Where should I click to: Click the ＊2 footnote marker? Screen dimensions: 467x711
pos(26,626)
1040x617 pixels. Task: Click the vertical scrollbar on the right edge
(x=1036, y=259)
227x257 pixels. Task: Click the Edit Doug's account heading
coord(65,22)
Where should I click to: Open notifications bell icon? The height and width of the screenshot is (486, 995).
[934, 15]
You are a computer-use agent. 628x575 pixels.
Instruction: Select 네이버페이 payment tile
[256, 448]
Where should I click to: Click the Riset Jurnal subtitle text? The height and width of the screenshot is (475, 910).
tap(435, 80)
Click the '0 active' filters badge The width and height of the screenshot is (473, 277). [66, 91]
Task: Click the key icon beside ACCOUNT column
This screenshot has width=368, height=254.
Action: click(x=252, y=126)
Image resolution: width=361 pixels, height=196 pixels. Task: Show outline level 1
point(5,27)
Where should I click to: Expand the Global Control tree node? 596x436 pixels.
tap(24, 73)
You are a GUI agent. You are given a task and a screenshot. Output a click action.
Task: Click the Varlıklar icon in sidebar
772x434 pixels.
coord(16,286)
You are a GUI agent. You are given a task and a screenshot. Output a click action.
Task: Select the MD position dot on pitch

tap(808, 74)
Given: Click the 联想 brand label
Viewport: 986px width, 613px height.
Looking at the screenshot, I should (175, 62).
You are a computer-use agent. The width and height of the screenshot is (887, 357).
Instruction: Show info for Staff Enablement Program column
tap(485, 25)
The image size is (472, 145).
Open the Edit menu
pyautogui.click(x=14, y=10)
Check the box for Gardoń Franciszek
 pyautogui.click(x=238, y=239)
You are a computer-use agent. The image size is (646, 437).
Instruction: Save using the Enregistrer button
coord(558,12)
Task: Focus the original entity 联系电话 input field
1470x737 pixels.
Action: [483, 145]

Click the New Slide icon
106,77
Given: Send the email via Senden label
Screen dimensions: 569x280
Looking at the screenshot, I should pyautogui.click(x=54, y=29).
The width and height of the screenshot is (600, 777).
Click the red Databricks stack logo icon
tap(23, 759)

==================================================

What needs to be done -> Every line in the data above that contains the word "computer" counts; report how many there are and nothing more.

Finished task -> 3